Szefowa polskiego rządu stwierdziła w rozmowie z „GP”, że niedawne protesty były specjalnie zaplanowane wcześniej i opłacone. Wielokrotnie mówili, że do walki z rządem będą wykorzystywać „ulicę i zagranicę”. I to robią. Mając to na uwadze, trudno zaakceptować tezę, że ostatnie protesty były spontaniczne. To była dobrze wyreżyserowana i dobrze opłacona akcja, mająca uderzyć w polski rząd – tłumaczyła.

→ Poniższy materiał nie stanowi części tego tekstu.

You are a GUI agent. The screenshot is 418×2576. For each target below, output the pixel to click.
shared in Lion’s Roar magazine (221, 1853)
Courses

Ta wypowiedź wywołała prawdziwą furię ks. Lemańskiego. Duchowny wszedł w buty typowego polityka i w bardzo niewybredny sposób postanowił zaatakować premier Szydło na swoim profilu na Facebooku. Oczywiście podstawą jego wypowiedzi stał się link do artykułu z „Gazety Wyborczej”. Do tej wypowiedzi traktowałem panią premier jako niezbyt zdolną, pozbawioną inwencji kobietę,, którą prezes postawił na ważnym państwowym odcinku, który ją po wielokroć przerasta. – rozpoczął swoją tyradę.
Czytaj także: Ksiądz Lemański napisał, że premier „łże jak bura suka”. Teraz przeprasza i tłumaczy
Zdolna na swój sposób jest, to znaczy jest zdolna uzasadnić każde, najgłupsze nawet posunięcie swoich ministrów, którzy ostentacyjnie pokazują jej, że ta pani w tym rządzie nie ma nic do powiedzenia. Wszak oni mają innego zwierzchnika i wie o tym każdy w tym kraju, jak i zagranicą. Powtarza więc niczym zdarta płyta slogany i banialuki przysłane przez „naczelnika”. Można by napisać – sam tego chciałeś Grzegorzu Dyndało – kontynuował.
Ale skoro zdecydowała się ta marionetka, która porażkę nazywa zwycięstwem, niedorajdę – geniuszem, tchórza spod Smoleńska – reformatorem polskiej armii, a niedouczonym prawnikom pozwala demontować polski system sądownictwa. Skoro ta osoba zdecydowała się tysiącom ludzi, którzy wyszli na ulice i place polskich miast i miasteczek by stanąć w obronie niezależności sądów – zdecydowała się publicznie napluć w twarz i oskarżyć nas o to, że protestowaliśmy wtedy za pieniądze i pod czyjeś dyktando. To powiem o tej nieporadnej, zakompleksionej i mijającej się z prawdą na każdym kroku kobiecie, słowami byłego marszałka Dorna – „ łże jak bura suka „ – podsumował.